Saudi Aramco is encouraging foreign oil and gas supply firms to set up shop in Saudi Arabia as the kingdom looks to create more jobs and further diversify its industrial base.
The state-owned company is hoping to entice suppliers, including Siemens and Schlumberger, to set up local facilities in Saudi Arabia in a bid to strengthen the oil rich kingdom’s manufacturing sector.
In a recent speech, Saudi Aramco CEO Amin Nasser said Aracmo plans to spend about $300 billion on goods and services over the next decade, with most of those purchase being made from local suppliers.
Saudi Aramco hopes that about 70 percent of its goods and services will be locally sourced by 2021, a plan that will also boost the export of Saudi-made energy goods and services to 30 percent over the same timeframe.
The effort is part of the company’s In-Kingdom Total Value Add (IKTVA) program, designed to increase investment, economic diversification, job creation and workforce development in Saudi Arabia.

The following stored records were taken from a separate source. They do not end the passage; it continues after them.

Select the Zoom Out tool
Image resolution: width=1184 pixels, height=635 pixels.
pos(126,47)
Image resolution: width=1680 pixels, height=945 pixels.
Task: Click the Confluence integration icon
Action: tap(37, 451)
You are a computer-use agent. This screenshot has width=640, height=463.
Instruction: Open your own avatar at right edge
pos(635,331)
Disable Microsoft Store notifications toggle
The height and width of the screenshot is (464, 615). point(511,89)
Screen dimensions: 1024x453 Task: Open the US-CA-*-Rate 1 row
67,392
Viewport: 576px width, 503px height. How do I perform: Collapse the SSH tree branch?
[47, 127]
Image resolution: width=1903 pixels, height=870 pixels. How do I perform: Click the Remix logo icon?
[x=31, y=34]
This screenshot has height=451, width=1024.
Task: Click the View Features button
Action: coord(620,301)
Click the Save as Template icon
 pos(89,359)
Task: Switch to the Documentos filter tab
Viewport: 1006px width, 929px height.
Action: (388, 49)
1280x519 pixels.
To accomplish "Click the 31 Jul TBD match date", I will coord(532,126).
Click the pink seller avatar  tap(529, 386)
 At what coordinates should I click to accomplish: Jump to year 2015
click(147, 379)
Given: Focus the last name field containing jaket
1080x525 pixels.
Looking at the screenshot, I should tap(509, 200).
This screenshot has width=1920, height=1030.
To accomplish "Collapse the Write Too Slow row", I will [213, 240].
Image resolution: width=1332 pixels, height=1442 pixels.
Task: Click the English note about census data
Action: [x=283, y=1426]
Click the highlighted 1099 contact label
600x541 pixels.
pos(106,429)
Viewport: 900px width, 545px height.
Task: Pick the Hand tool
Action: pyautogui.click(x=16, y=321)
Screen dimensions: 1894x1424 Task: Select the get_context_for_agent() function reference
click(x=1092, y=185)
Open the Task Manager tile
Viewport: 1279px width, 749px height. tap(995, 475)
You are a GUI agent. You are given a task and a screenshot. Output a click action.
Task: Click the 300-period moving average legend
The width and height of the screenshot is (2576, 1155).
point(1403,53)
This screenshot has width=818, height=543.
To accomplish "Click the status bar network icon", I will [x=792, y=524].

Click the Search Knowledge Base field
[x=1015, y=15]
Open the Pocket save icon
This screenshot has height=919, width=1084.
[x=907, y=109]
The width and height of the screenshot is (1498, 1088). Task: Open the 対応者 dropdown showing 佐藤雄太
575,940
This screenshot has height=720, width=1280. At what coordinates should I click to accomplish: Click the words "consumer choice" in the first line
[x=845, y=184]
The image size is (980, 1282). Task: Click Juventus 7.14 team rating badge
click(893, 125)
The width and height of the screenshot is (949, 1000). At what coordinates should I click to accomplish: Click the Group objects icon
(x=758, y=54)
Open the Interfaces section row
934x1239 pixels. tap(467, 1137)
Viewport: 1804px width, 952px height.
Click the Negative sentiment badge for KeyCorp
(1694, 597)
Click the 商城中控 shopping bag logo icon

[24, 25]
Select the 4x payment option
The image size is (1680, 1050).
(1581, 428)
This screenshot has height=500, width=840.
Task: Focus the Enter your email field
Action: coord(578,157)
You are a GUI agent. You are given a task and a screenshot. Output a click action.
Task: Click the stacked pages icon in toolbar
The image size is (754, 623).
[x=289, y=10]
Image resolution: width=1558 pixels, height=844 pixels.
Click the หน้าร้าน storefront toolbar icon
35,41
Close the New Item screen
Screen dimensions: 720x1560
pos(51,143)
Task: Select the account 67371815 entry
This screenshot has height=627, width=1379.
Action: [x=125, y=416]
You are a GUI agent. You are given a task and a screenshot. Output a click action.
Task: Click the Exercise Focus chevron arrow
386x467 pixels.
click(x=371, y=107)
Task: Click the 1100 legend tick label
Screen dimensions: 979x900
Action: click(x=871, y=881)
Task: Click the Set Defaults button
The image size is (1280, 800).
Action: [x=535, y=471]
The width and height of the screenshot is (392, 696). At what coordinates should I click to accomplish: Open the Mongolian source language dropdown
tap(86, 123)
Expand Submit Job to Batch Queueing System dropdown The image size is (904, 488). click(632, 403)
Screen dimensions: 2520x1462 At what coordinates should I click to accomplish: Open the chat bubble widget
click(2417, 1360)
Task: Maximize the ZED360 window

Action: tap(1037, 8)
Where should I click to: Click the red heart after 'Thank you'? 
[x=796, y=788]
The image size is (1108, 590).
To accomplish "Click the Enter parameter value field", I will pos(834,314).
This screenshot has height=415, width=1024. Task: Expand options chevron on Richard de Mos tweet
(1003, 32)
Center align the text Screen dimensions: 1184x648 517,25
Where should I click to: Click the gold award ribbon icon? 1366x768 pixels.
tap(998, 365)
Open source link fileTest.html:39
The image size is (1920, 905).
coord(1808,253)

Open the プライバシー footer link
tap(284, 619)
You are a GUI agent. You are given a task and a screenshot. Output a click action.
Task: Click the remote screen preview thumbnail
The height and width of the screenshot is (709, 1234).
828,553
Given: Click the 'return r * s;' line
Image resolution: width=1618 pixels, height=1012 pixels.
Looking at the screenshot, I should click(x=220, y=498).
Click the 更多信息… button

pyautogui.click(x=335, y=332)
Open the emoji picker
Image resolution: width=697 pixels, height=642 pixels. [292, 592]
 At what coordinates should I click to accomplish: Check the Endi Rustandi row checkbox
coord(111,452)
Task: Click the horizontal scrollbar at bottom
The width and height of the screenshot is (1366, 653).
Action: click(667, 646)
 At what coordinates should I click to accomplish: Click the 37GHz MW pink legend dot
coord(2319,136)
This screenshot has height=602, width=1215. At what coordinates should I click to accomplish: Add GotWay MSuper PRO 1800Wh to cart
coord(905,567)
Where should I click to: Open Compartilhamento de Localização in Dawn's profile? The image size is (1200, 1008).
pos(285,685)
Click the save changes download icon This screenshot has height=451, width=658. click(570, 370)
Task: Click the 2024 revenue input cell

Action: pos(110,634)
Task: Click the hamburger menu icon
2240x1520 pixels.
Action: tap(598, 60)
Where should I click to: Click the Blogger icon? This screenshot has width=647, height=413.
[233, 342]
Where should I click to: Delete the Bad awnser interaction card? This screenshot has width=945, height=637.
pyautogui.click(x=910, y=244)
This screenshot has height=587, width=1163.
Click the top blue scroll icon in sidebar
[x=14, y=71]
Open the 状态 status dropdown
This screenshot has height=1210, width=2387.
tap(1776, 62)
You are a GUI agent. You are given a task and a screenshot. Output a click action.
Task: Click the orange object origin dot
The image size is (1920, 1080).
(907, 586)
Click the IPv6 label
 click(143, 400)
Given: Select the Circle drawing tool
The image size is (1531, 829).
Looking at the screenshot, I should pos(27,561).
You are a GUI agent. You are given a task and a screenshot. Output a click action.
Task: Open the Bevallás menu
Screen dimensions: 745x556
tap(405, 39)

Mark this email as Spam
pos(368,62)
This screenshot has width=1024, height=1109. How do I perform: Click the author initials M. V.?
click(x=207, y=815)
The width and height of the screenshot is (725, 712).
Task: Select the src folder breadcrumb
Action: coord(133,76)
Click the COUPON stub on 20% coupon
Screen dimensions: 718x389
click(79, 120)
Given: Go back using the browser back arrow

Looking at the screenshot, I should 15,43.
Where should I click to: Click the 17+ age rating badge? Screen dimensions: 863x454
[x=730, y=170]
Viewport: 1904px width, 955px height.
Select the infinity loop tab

“Companies that build a deep and lasting relationship with the kingdom by setting up shop here and investing in workforce development will capture the major share of Saudi Aramco’s spend on materials and services,” Nasser said.
Nasser said that he hopes the drive for more local content will create hundreds of thousands of jobs in the kingdom.
“We want this thriving [energy] sector to deliver half a million well-paid direct and indirect jobs for talented Saudis over the long term,” Nasser said.
The IKTVA contains mandatory local content rules for the development of suppliers and contractors that will prioritize the purchase of goods and services from a local supplier base.
Nasser said the IKTVA program will “provide a level playing field for domestic and international suppliers though greater consistency and increased transparency in application and process.”
The program will first establish a three-year baseline score for each supplier measured against key metrics for local content and value creation.
After this, Saudi Aramco and each supplier will jointly develop an IKTVA action plan to increase the respective IKTVA scores and impact.
“Uniform evaluations for service and material suppliers will be consistent across the company, providing investment stability and assurance,” Nasser said.
Performance will be tracked and measured on an ongoing basis.
“The initiative will help recognize the full value and potential that all our suppliers can bring to the table. Our goal is to create a win-win, more formal and systematic mechanism that puts everyone on an equal footing and increases competition to drive growth,” Saudi Aramco vice president of materials supply Abdulaziz A. Al Abdulkarim said.
Despite low oil prices, Saudi Arabia steadily pumped over 10 million barrels per day during the first half of the year and has shown no signs of slowing its production down.
Nasser has been serving as the company’s acting chief since May when oil giant began preparing for a round of restructuring that will eventually uncouple it from the country’s oil ministry.
He was formally named as Saudi Aramco’s president in September.